There’s Money To Spend On Wall St.

We’ve gotten used to hearing bad news about the economy, and especially about that state of the American consumer.

We’ve gotten used to hearing bad news about the economy, and especially about that state of the American consumer. Still, there was something extremely ominous about the U.S. Commerce Department‘s report last month that American’s personal savings dipped into negative territory, for only the third time since record-keeping began, at -0.5%.

The other two times? 1932 and 1933.

Is it further evidence of the next Great Depression? Probably not. In fact, according to a competing index of personal savings, it doesn’t even come close to being correct.

“The common notion is that there’s a negative savings rate and that the consumer is in trouble,” says Madeleine Schnapp. The director of macroeconomic research at TrimTabs took note of the government figures’ tendency to get consistently revised to seem not as bad: For instance, in the Bureau of Economic Analysis’ Jan. 30 report on personal income and outlays, the reported savings rate for October was -0.1%. Not good, but much less bad than the -0.7% the BEA initially reported for the month. September also yo-yoed, going from -0.4% on Oct. 31 to -0.8% on Dec. 1 back down to -0.5% on Jan. 30. The BEA can also be very wrong in the other direction, with August’s number starting at -0.7%, then, in the succeeding months, plummeting to -1.8%, -2.2% and finally, in the January release, to -3.4%.

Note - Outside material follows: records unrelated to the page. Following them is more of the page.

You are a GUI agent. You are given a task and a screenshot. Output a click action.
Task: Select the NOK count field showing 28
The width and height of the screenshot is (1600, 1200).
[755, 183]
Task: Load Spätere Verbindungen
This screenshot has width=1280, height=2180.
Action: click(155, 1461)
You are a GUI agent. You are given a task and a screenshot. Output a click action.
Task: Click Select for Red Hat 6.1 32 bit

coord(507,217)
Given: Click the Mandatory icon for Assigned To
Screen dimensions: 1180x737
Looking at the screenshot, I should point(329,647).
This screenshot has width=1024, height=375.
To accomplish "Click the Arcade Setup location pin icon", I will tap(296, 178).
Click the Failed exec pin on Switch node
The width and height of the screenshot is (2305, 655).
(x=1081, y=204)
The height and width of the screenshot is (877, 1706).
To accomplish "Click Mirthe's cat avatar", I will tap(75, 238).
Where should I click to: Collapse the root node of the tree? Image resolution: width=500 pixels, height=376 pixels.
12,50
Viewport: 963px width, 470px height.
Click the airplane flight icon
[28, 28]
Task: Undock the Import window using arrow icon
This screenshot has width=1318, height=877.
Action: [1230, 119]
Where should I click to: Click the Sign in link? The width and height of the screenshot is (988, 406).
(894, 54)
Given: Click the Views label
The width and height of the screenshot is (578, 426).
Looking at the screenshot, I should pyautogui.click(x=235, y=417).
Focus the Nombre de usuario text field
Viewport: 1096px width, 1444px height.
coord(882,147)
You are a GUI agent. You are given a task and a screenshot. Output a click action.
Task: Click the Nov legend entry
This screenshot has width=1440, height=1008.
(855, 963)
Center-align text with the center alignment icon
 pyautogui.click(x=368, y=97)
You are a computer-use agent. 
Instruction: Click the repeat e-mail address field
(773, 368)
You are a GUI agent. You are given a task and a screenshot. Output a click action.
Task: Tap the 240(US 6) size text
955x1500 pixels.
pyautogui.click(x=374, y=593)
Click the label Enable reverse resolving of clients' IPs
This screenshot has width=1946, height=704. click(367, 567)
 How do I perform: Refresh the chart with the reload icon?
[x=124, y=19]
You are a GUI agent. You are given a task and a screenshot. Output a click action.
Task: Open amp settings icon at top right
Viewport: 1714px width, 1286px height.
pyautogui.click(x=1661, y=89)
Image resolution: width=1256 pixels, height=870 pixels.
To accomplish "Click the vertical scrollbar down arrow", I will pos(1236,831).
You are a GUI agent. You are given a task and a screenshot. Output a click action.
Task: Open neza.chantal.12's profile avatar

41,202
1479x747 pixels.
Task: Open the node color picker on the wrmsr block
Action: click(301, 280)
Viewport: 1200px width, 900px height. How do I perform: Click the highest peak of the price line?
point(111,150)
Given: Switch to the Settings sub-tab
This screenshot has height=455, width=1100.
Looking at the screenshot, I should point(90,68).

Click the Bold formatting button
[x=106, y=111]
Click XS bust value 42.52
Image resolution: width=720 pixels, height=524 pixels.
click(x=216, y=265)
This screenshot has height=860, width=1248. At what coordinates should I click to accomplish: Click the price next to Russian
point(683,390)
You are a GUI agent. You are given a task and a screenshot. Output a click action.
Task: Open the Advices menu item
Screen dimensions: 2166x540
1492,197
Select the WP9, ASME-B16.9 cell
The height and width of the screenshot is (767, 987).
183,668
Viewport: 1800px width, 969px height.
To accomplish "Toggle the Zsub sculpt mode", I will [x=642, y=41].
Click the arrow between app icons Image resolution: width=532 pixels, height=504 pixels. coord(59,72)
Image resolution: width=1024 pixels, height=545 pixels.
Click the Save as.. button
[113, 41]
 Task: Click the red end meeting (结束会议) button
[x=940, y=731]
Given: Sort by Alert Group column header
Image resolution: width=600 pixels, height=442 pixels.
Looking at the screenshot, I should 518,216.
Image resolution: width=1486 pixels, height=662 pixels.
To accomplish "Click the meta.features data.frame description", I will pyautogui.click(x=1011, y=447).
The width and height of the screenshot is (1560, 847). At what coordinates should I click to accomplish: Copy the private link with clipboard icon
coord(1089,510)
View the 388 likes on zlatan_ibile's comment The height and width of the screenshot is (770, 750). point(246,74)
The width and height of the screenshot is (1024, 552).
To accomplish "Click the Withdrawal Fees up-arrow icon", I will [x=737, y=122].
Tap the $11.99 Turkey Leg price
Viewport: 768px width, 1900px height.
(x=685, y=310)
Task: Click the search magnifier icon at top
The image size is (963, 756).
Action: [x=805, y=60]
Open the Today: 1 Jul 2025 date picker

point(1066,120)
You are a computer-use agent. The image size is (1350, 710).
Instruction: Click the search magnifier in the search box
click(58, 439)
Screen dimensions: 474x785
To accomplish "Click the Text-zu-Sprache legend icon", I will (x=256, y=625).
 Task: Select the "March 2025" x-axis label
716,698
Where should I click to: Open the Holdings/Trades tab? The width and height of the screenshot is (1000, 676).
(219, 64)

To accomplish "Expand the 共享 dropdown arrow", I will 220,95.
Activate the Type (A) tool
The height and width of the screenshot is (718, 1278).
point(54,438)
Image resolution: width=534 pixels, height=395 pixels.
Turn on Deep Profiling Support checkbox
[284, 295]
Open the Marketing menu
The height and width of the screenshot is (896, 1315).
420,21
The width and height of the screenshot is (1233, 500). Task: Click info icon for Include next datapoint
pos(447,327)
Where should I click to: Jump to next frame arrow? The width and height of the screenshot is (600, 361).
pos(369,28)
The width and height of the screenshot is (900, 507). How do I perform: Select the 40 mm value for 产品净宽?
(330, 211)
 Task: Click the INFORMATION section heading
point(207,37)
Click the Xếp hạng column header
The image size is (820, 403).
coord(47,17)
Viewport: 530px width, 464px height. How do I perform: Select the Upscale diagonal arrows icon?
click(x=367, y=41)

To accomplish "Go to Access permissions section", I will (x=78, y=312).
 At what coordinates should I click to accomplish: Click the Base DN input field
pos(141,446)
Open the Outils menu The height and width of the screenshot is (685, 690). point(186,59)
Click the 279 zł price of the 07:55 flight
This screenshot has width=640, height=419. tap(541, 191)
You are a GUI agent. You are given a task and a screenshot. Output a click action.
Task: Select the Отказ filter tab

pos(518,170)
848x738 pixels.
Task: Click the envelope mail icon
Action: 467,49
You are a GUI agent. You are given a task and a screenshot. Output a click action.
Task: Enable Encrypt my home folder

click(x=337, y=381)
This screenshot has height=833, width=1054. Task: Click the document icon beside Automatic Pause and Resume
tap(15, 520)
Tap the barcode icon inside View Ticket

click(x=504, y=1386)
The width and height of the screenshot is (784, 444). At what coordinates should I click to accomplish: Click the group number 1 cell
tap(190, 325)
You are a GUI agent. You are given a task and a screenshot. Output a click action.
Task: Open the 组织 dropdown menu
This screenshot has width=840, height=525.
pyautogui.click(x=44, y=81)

Schnapp takes issue with a methodology that can lead to such enormous adjustments, noting that that BEA doesn’t usually come up with a final number for about six months, particularly since the data is collected a quarter in arrears – which means the most recent three months are an extrapolation – a lag time that’s not acceptable for making market decisions. TrimTabs thinks it has a better way.

The firm’s Savings and Investment Flow Indicator breaks with the BEA’s data source – unemployment insurance surveys, which Schnapp says leads to “grossly inaccurate” estimates of personal income – in favor of the Treasury’s daily payroll tax take, using it to create a model to determine a more accurate payroll estimate. It then does away with the BEA’s durable goods data – “a good source,” Schnapp says, with bad timing – instead of relying on flows into and out of savings vehicles, money market funds, large-denomination certificates of deposit, and long-term mutual funds, to see if “there is enough money sloshing around in the economy that’s available to invest.”

TrimTabs’ findings, which it has published weekly since the beginning of the year, indicate that there is. “There’s a healthy amount of money building up on the sidelines,” Schnapp says, and, given the elevated state of the real estate market, she argues that at least some of that money will be invested, money that, in the BEA’s analysis, doesn’t exist. Schnapp concedes that the BEA’s data indicates that “the consumer is probably not saving enough to replace social security,” but that doesn’t mean he or she doesn’t have any money to invest.

That’s the news Wall Street wants to hear.